KNOXVILLE-The number is nice and low.
It doesn't tell the whole story, either.
Tennessee quarterback Tyler Bray has thrown just two interceptions in 113 passes this season. While the attempts number probably should be higher, the sophomore's decision-making has yet to cause any serious concern.
"I think he's improved tremendously from last year," Volunteers coach Derek Dooley said. "Does that mean he makes every decision correctly? No, he's made some mistakes, as all quarterbacks do and all great quarterbacks have done. As long as he stays on the track he's on, I think over time he'll have a lot more good decisions than bad decisions."
Bray will make the ninth start of his college career today when the Vols host Buffalo at Neyland Stadium, and the 6-foot-6 sophomore has put up plenty of impressive numbers and added some notable records to his name in just a short time. His nine-game streak of two or more touchdown passes surpassed the previous mark held by Peyton Manning.
His completion rate has gone from 56 percent as a freshman to 68 percent in three games this season. After tossing 18 touchdown passes in the last six games of 2010, Bray already has 10 this year (only 11 FBS quarterbacks have more). He leads the Southeastern Conference in total offense, passing yards per game and passing efficiency.
"If the quarterback's on top of the game," offensive coordinator Jim Chaney said, "Tyler can throw an accurate football. You don't have to be real open for him. He can stick the ball in there."
But Bray has tried to stick some throws into places he shouldn't at times this year and gotten away with it. He's had three interceptions erased by pass-interference penalties, and Florida dropped five would-be interceptions in the 12th-ranked Gators' 33-23 win two weeks ago.

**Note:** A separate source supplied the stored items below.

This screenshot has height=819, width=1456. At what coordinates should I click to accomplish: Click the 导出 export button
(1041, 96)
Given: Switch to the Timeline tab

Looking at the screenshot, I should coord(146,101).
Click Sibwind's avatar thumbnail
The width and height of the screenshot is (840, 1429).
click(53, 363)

"I think about 80 percent of the time he is [taking care of the ball], 20 percent he isn't," Chaney said. "Those are those boneheaded plays we're trying to talk about. We'll continue to work on that. Ball security is ultimately the goal of every offense, and he's still making some mistakes in regard to that, so those are the boneheads we're dealing with. We're trying to get rid of those."
Dooley was especially proud of Bray's grit in handling a tough situation in Gainesville, when the Vols lost star wideout Justin Hunter early in the game, fell behind twice and abandoned their ineffective running game.

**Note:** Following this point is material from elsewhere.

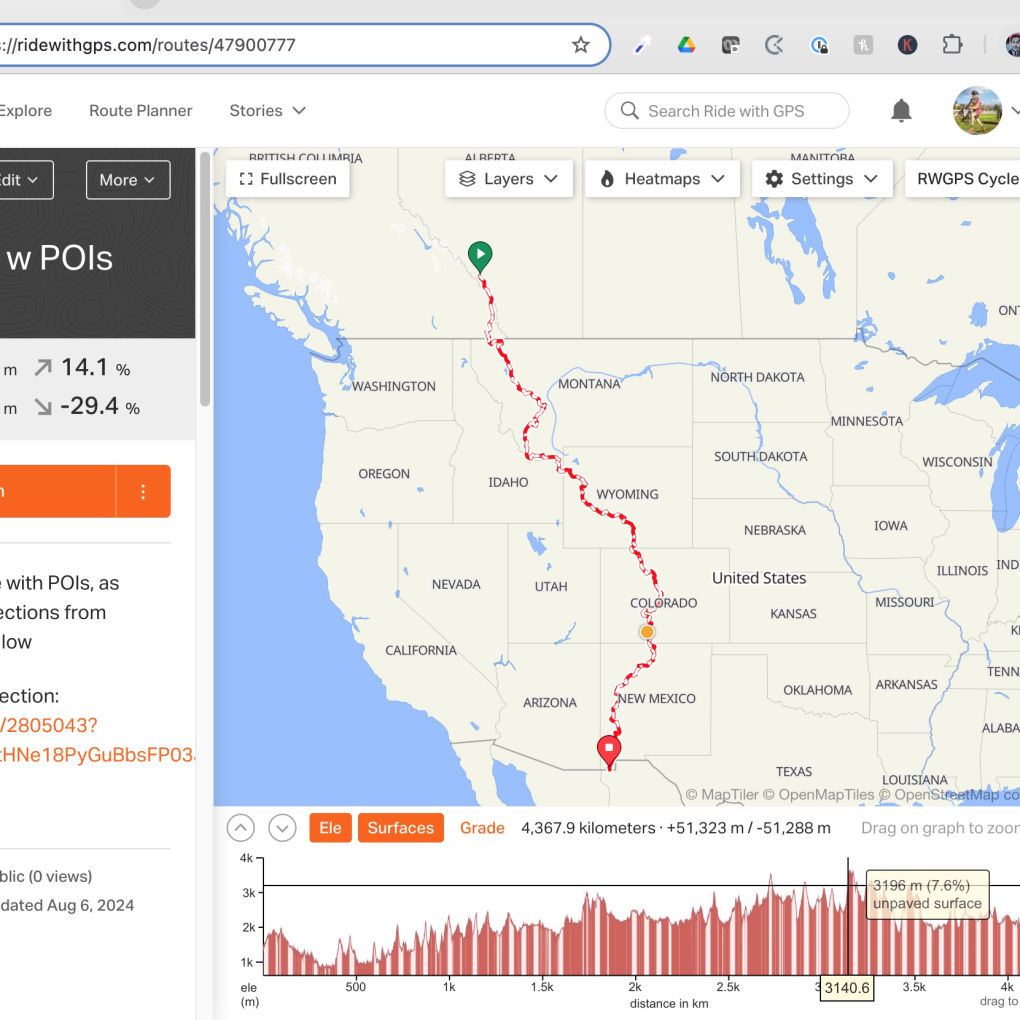This screenshot has height=1020, width=1020.
Task: Open the Layers panel icon on the map
Action: [x=466, y=178]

Even in Hunter's absence, UT will rely on passing to carry the offense, mostly because of Bray's talents. As impressive as he's been since coming in to relieve Matt Simms last October against South Carolina, Bray still is in an early stage of his career, though he's well past that point from a development standpoint.
The balance for Bray always has been minimizing mistakes while maximizing his ability to create explosive plays, and perfecting that balance comes with time.
"I think that's something that he's going to learn through deliberate practice," Dooley said, "which means thousands and thousands of reps and understanding the situation of the game, understanding the defense you're playing, understanding the leverage they're playing, when to take chances and when not to. There's not a page in the manual that you can explain and they get it. It's just something that you learn over time, and he's learning and he's gotten a lot better at that."
In a fashion typical of young quarterbacks, Bray has struggled against the best defenses he's seen. The two interceptions against Florida pushed his career total to 12, and six of his 10 picks last season came against Alabama, South Carolina and North Carolina.
Bray will face a gauntlet of good defenses after today's game with the Bulls. Alabama, LSU and Georgia rank in the top 20 nationally in passing efficiency defense. Those three defenses and South Carolina rank in the nation's top 23 in total defense.
The knock on Bray has been that he's done most of his damage against suspect defenses, but the calm Californian doesn't pay much attention to that criticism. The Vols' brutal October stretch, though, will test how far he's truly come in his decision-making.
"You teach him, you train him and he understands the importance of it," Chaney said. "Through reps and in practice, they figure out when they can chance and when they can't. I want him to grow up a lot faster than probably time allows that to happen, but he's doing much better than he did last year, I feel like, and I think he's on a really nice growth pattern right now, playing good football for us.
"But we've got to eliminate those. There always a caveat to every quarterback's play, so we've got to eliminate those mistakes."